Back on Dec. 22, 2023, the judge handling the case in United States District Court (District of New Jersey) ordered both sides to file letters by Jan. 15, 2024, “if either party wishes to explain why this case should NOT be transferred back to the Central District of California.”
But after receiving written rationale from both parties, the judge on Feb. 20 instead mandated that Kentucky was now the proper jurisdiction for the case.
“[B]alancing all the factors, this case should be transferred to the Western District of Kentucky,” U.S. District Judge Michael Farbiarz wrote in his 30-page order.
“This case, simply put, has virtually nothing to do with New Jersey,” the order continued. “And the remoteness from New Jersey is to the point that personal jurisdiction is questionable here–with implications for both cost [and] the certainty of being able to enforce any eventual judgment.
“It is true that the Plaintiffs chose to bring suit in New Jersey [after originally filing in California],” the judge wrote. “But that is less meaningful than is typically the case. This is a putative nationwide class action that has little to do with the state.”
Kentucky, the judge wrote, “is where the claim arose” based on being the host state for the horse race in question.
“And the federal court in Kentucky has recently resolved a case that is factually similar to this one and involves the Defendants in this case,” the order continued.
The original version of the suit that just got transferred was led by Michael Beychok, the winner of the 2012 National Horseplayers Championship. It was filed in California four days after Baffert's May 9, 2021, disclosure that Medina Spirit had tested positive for betamethasone after winning the May 1 Derby.
It wasn't until Aug. 22, 2023, that the Kentucky Horse Racing Commission's disqualification of Medina Spirit from the 2021 Derby-which also affirmed the elevation of runner-up Mandaloun as the official winner-was sustained after a long appeals process.

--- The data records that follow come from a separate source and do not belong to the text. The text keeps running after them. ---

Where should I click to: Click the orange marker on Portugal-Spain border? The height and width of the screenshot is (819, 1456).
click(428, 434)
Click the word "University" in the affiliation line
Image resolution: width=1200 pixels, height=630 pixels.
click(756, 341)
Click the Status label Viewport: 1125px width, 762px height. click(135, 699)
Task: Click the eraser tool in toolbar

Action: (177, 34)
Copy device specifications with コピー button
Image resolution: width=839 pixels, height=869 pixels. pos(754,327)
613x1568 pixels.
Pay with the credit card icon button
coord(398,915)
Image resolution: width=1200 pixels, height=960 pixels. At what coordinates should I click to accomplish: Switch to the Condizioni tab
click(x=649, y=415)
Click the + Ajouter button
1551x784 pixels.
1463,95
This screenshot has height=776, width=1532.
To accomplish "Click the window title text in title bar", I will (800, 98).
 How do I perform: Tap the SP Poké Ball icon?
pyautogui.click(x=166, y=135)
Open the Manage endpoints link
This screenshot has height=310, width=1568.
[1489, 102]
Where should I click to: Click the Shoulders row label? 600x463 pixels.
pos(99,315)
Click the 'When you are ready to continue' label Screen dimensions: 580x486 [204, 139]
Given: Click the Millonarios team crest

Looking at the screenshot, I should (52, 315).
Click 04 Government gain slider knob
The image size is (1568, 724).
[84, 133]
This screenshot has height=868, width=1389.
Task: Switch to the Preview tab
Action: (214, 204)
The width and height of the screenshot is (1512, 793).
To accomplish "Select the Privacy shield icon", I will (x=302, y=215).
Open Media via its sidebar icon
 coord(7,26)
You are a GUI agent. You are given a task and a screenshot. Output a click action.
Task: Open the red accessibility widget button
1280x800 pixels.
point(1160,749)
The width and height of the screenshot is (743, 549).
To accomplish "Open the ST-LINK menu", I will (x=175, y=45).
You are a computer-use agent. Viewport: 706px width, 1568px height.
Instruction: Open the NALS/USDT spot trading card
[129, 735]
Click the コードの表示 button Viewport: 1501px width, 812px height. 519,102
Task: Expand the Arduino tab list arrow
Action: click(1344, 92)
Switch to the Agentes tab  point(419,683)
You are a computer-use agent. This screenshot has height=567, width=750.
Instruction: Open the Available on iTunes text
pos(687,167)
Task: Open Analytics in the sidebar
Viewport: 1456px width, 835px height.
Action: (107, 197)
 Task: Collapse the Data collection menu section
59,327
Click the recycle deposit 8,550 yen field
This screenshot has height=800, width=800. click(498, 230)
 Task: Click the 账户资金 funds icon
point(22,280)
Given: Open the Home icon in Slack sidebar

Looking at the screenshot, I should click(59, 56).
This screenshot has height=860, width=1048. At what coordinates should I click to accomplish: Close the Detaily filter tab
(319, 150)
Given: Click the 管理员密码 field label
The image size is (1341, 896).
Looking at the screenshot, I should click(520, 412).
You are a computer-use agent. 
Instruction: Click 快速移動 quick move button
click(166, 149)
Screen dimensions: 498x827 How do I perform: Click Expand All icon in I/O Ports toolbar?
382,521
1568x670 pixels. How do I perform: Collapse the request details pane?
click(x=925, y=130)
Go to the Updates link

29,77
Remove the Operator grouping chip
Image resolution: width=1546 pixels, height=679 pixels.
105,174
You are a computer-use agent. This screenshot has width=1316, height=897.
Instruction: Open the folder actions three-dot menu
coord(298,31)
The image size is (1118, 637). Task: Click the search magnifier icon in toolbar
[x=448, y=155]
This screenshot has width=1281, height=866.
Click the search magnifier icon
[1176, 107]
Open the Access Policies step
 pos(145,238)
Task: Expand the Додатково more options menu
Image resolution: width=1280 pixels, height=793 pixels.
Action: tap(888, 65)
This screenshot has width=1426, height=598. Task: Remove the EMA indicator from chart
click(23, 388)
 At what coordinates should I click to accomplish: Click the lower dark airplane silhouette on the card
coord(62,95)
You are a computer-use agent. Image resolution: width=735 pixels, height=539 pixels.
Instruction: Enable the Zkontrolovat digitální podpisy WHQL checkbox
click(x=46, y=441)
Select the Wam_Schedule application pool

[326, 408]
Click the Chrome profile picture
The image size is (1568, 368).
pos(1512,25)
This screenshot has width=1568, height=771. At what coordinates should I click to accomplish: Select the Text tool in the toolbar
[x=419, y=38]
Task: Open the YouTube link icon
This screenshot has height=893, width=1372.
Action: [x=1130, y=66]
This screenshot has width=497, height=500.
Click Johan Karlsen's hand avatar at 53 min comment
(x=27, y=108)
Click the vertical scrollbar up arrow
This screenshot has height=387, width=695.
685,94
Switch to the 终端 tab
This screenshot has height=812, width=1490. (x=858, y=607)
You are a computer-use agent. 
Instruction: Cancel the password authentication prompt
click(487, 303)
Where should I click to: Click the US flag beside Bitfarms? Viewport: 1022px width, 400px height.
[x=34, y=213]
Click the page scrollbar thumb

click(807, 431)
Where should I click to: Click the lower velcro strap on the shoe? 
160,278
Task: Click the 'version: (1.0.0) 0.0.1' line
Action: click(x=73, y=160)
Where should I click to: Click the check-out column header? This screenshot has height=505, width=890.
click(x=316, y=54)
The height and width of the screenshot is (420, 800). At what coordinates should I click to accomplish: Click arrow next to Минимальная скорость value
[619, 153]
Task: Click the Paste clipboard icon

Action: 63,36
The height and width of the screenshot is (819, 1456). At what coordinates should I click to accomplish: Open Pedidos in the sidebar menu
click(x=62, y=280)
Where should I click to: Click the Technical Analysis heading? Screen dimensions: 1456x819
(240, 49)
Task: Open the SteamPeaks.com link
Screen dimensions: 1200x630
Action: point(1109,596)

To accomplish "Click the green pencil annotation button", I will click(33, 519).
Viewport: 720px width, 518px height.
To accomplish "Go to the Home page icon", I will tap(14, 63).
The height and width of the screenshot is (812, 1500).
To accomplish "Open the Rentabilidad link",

The more than 30 class members of the Beychok suit chose the Racketeer Influenced and Corrupt Organizations Act (RICO) Act as a tool to try and collect damages from Baffert, plus his incorporated racing stable. The plaintiffs also sought an order from the judge stating that Baffert must divest himself from the sport.
RICO is a sweeping 1970 federal statute initially designed to combat the Mafia. But in a legal sense, it has long since lost its “organized crime” stigma. RICO today is rarely used to go after stereotypical “godfather” figures. Instead, RICO has evolved as a civil litigation component, and is most often asserted by purported victims of white-collar crimes, such as mail and wire fraud.
The Beychok class-action complaint was withdrawn from the California federal court on July 22, 2021. One day later, an amended version of it resurfaced in New Jersey.
The New Jersey complaint from July 23, 2021, alleged that “[Baffert's] multiple and repeated acts of doping and entering horses into Thoroughbred races, including the Kentucky Derby, constituted racketeering activity.”
The separate Kentucky case to which Farbiarz alluded was a different class-action lawsuit initiated against Baffert by another group of horseplayers who alleged negligence, breach of contract, and unjust enrichment because their losing pari-mutuel bets on the 2021 Derby also weren't honored as winners. It was dismissed by a federal judge in Kentucky on July 20, 2023, for failure to state a claim.
Farbiarz explained the significance of that dismissed Kentucky case in his order.
'[T]he Western District of Kentucky has already resolved, on the merits, a case that is closely similar to this one,” Farbiarz wrote.
“There are, in short, fundamental similarities between the Kentucky case and this lawsuit,” Farbiarz continued. “Given the work that has already been invested in the Kentucky case, it would save a good deal of judicial time if this case were sent to Kentucky.
“And returning to the same decision-maker is not just a matter of efficiency,” the New Jersey transfer order summed up. “Having the same court handle both cases would help ensure that like cases-and these are very much like cases-are treated alike. That is a fundamental goal of our justice system.”